論AI審稿人的限制與機會：與45位專家科學家審視Nature系列論文的審稿意見

摘要

隨著人工智慧能力的進步，AI 審稿人開始被應用於科學同儕審查中，然而其能力與可信度仍備受質疑：許多科學家僅將其視為機率系統，缺乏評估研究的專業能力；而另一些研究人員則在缺乏具體證據的情況下，對其準備就緒程度抱持較樂觀的態度。了解 AI 審稿人的優勢、不足之處以及尚存的挑戰至關重要。然而，現有對 AI 審稿人的評估主要聚焦於其評判是否與人類評判一致（例如分數相符性、接受與否的預測），這不足以全面描述其能力與限制。本文透過大規模專家註釋研究來填補此一缺口：45 位來自物理、生物與健康科學領域的科學家，耗費 469 小時，針對 82 篇《自然》系列論文的人類撰寫與 AI 生成的審稿意見中，共 2,960 條具體批評（每條針對論文的某一特定面向），就正確性、重要性與證據充分性進行評分。在三個面向的綜合評分中，基於 GPT-5.2 的審稿代理得分高於每篇論文中評價最高的人類審稿人（60.0% 對 48.2%，p = 0.009），而所有三個 AI 審稿人（包括 Gemini 3.0 Pro 與 Claude Opus 4.5）在每個面向上的表現均超過評價最低的人類審稿人。AI 審稿人提出的準確批評，也更常被評為重要且證據充分，並能揭露 26% 人類未曾提出的獨特問題。然而，AI 審稿人之間的重疊程度遠高於人類審稿人之間（跨審稿人配對的重疊率為 21% 對 3%），並展現出人類審稿人沒有的 16 項重複性弱點，例如對子領域知識有限、缺乏跨多個檔案的長上下文管理能力，以及對小問題過於嚴苛的評論立場。整體而言，我們的研究結果顯示，當前的 AI 審稿人定位為人類審稿人的補充，而非替代品。

English

With the advancement of AI capabilities, AI reviewers are beginning to be deployed in scientific peer review, yet their capability and credibility remain in question: many scientists simply view them as probabilistic systems without the expertise to evaluate research, while other researchers are more optimistic about their readiness without concrete evidence.

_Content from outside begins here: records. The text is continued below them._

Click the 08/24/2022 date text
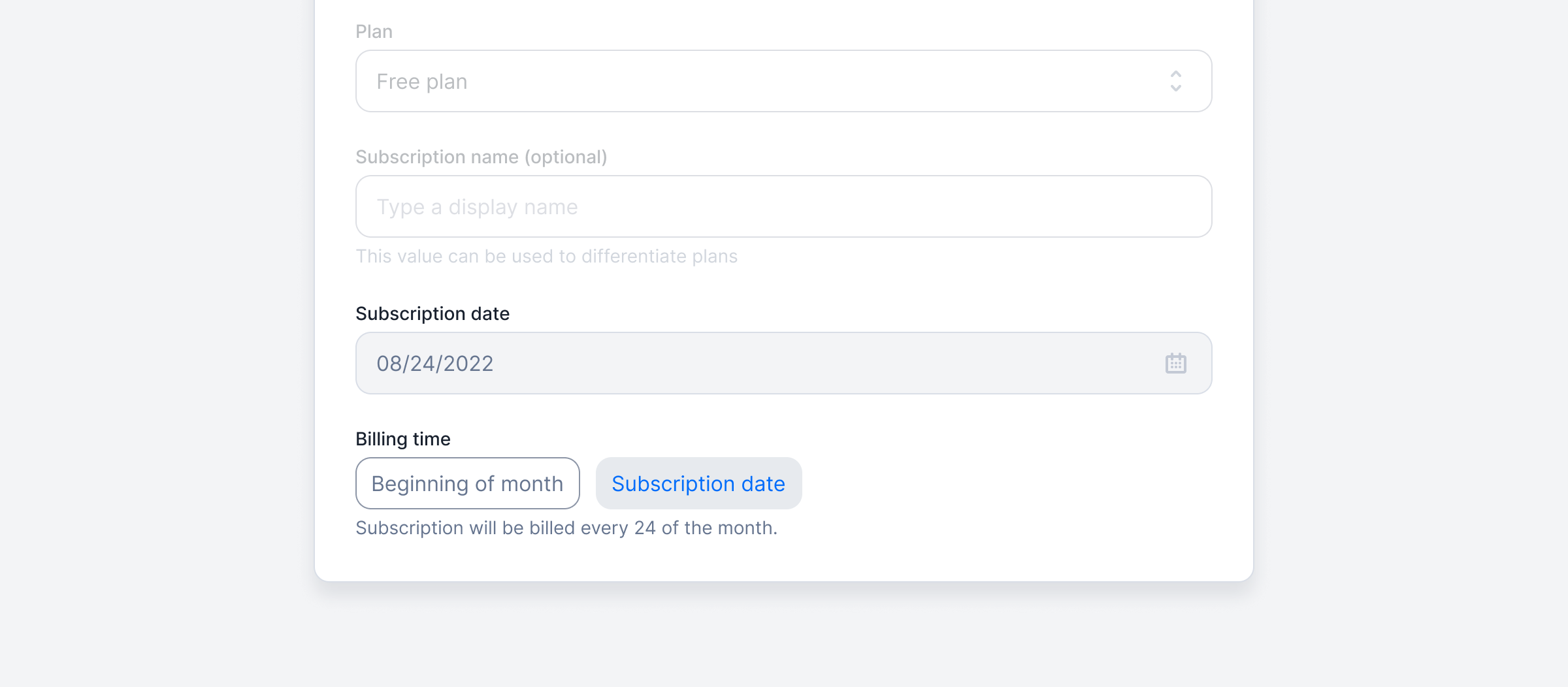(x=435, y=364)
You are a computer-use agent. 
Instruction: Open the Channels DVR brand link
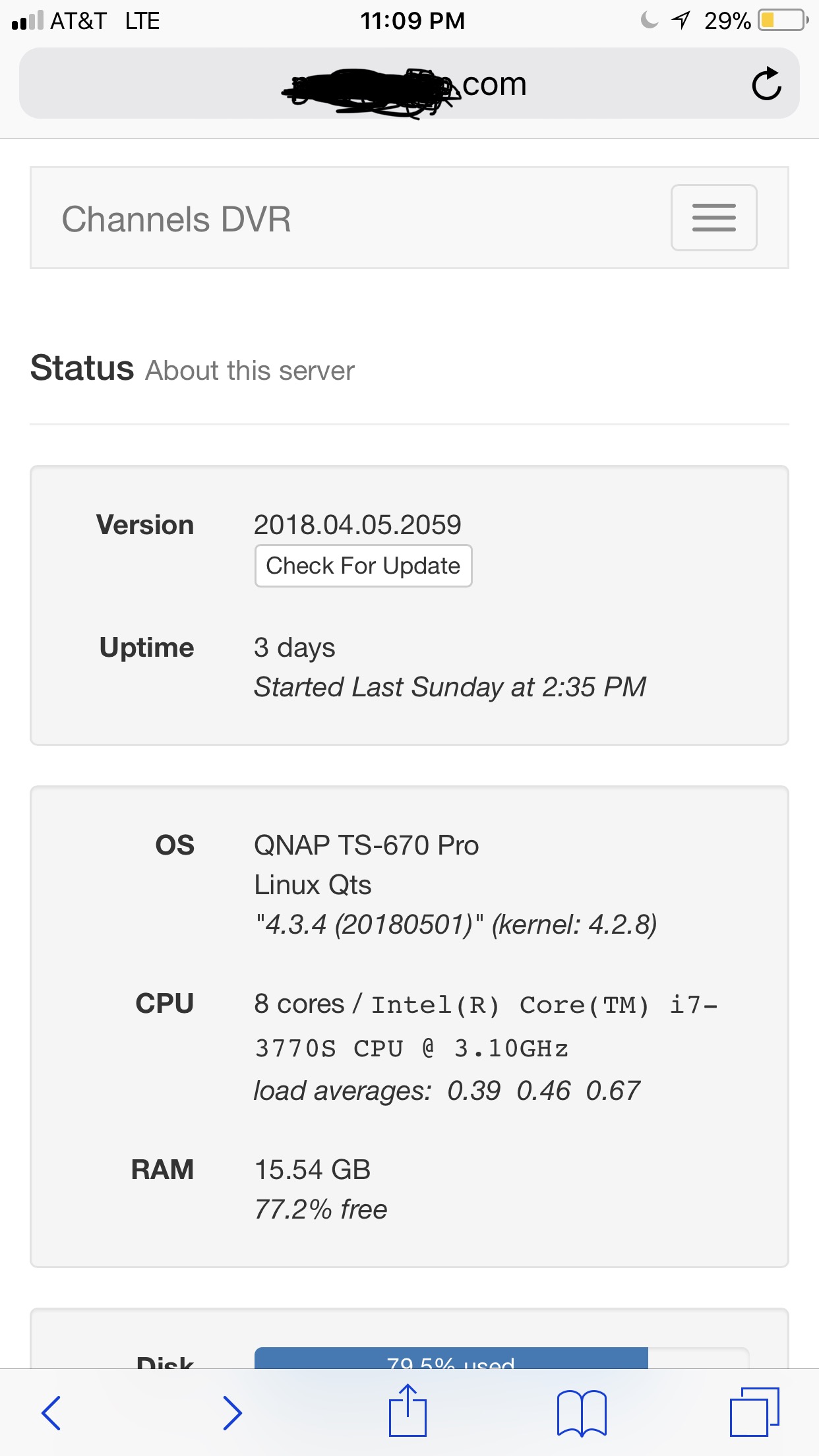[x=176, y=219]
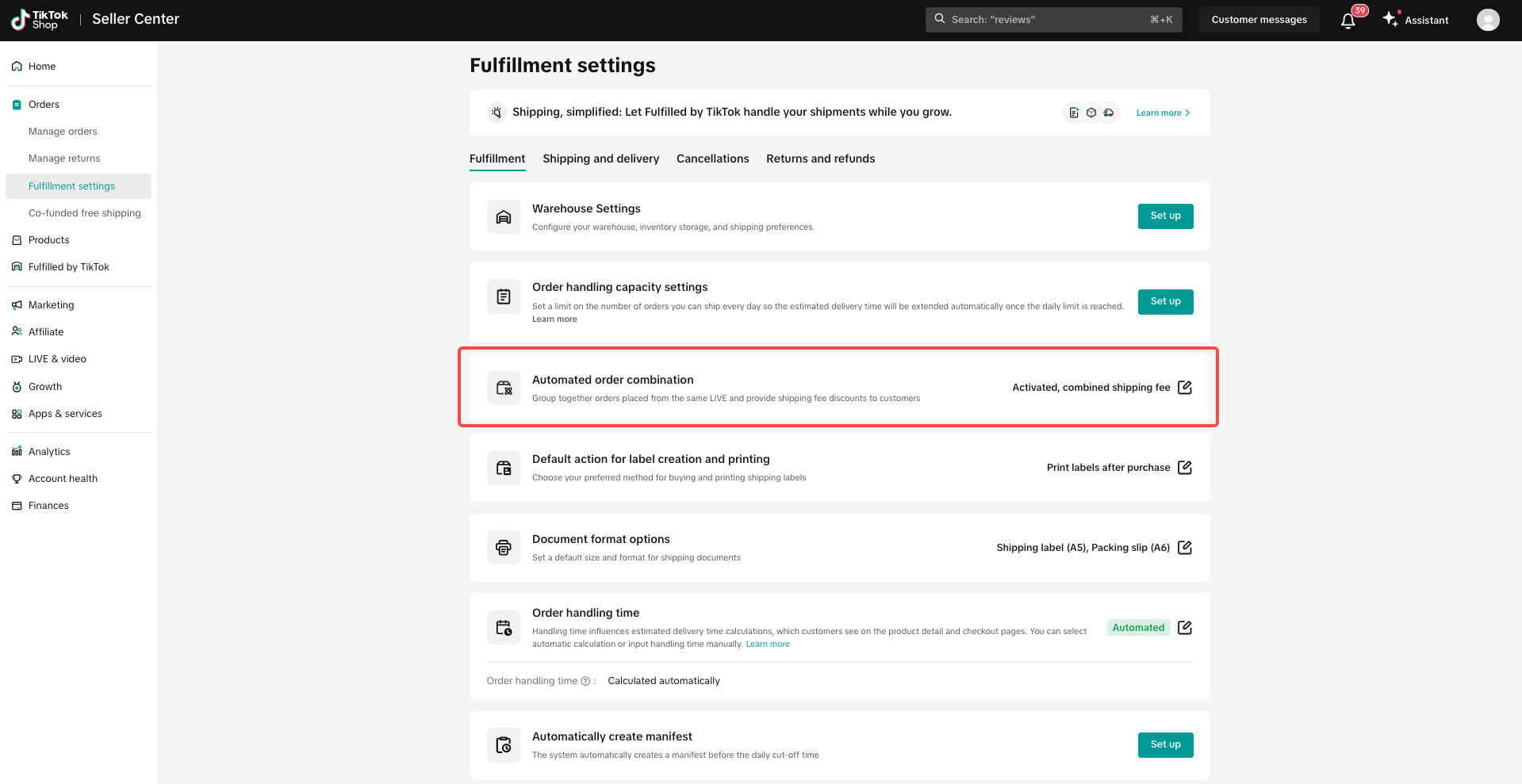Open Returns and refunds tab
The height and width of the screenshot is (784, 1522).
click(820, 159)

Understanding what AI reviewers do well, where they fall short, and what challenges remain is essential. However, existing evaluations of AI reviewers have focused on whether their verdicts match human verdicts (e.g., score alignment, acceptance prediction), which is insufficient to characterize their capabilities and limits. In this paper, we close this gap through a large-scale expert annotation study, in which 45 domain scientists in Physical, Biological, and Health Sciences spent 469 hours rating 2,960 individual criticisms (each targeting one specific aspect of a paper) from human-written and AI-generated reviews of 82 Nature-family papers on correctness, significance, and sufficiency of evidence. On a composite of all three dimensions, a reviewing agent powered by GPT-5.2 scores above each paper's top-rated human reviewer (60.0% vs. 48.2%, p = 0.009), while all three AI reviewers (including Gemini 3.0 Pro and Claude Opus 4.5) exceed the lowest-rated human across every dimension. AI reviewers' accurate criticisms are also more often rated significant and well-evidenced, and surface a distinct 26% of issues no human raises. However, AI reviewers overlap far more than humans do (21% vs. 3% for cross-reviewer pairs), and exhibit 16 recurring weaknesses humans do not share, such as limited subfield knowledge, lack of long context management over multiple files, and overly critical stance on minor issues. Overall, our results position current AI reviewers as complements to, not substitutes for, human reviewers.